━━━ STORED DATA ━━━

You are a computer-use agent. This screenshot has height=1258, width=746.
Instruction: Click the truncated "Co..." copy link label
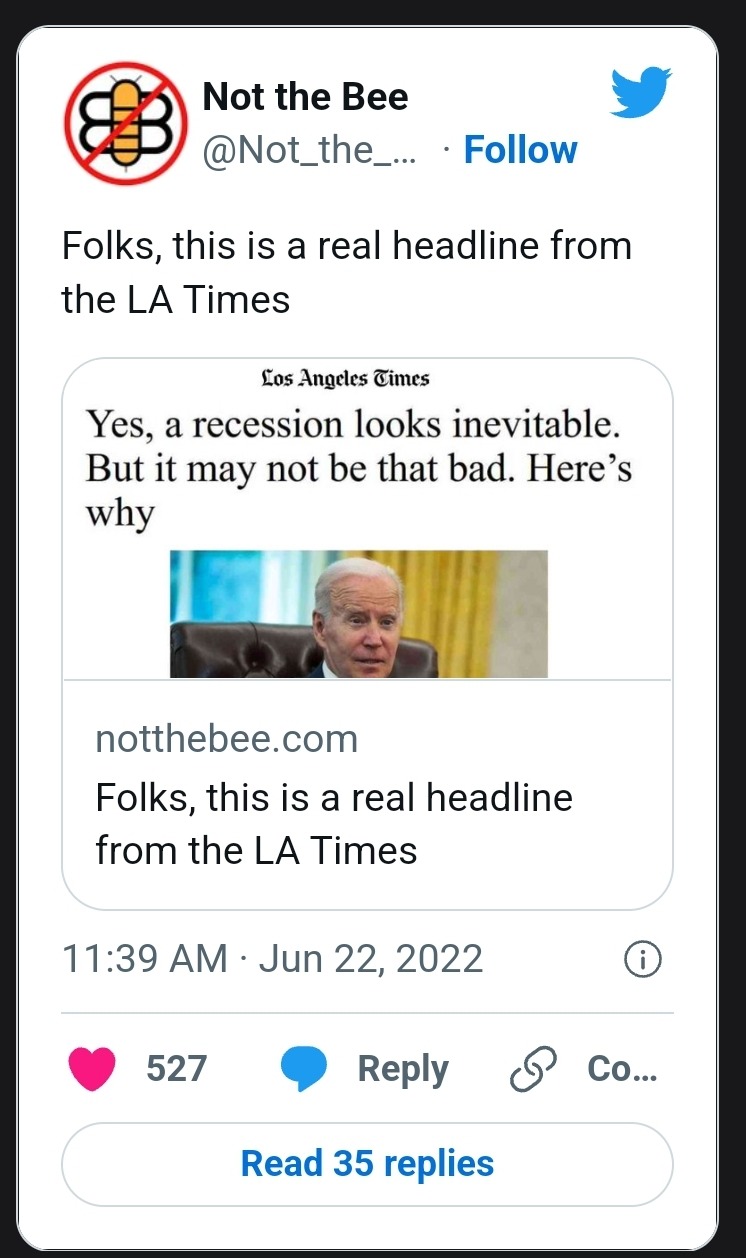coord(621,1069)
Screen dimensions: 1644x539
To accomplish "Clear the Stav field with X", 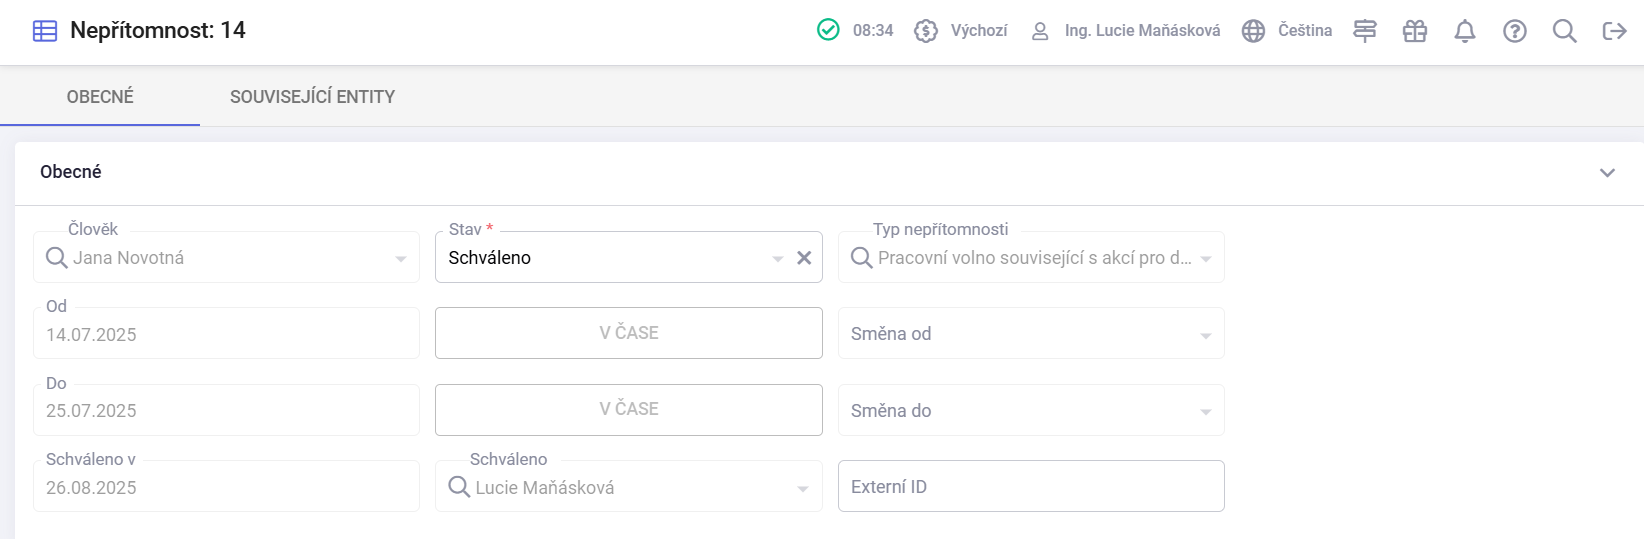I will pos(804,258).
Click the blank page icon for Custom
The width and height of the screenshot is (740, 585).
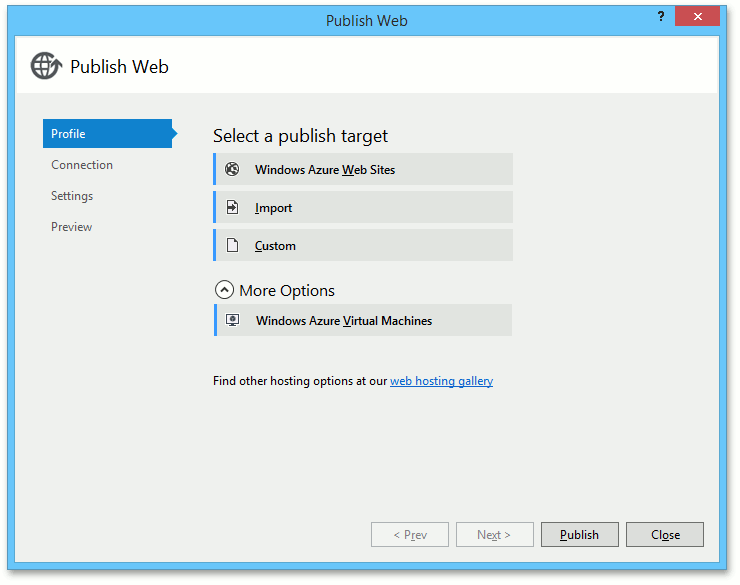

━━━

REQUIRED WORK: I need each line of the entries that holds the string "width" located and copied.

ANSWER BOX:
You are a computer-use agent. This screenshot has height=1258, width=746.
The width and height of the screenshot is (740, 585).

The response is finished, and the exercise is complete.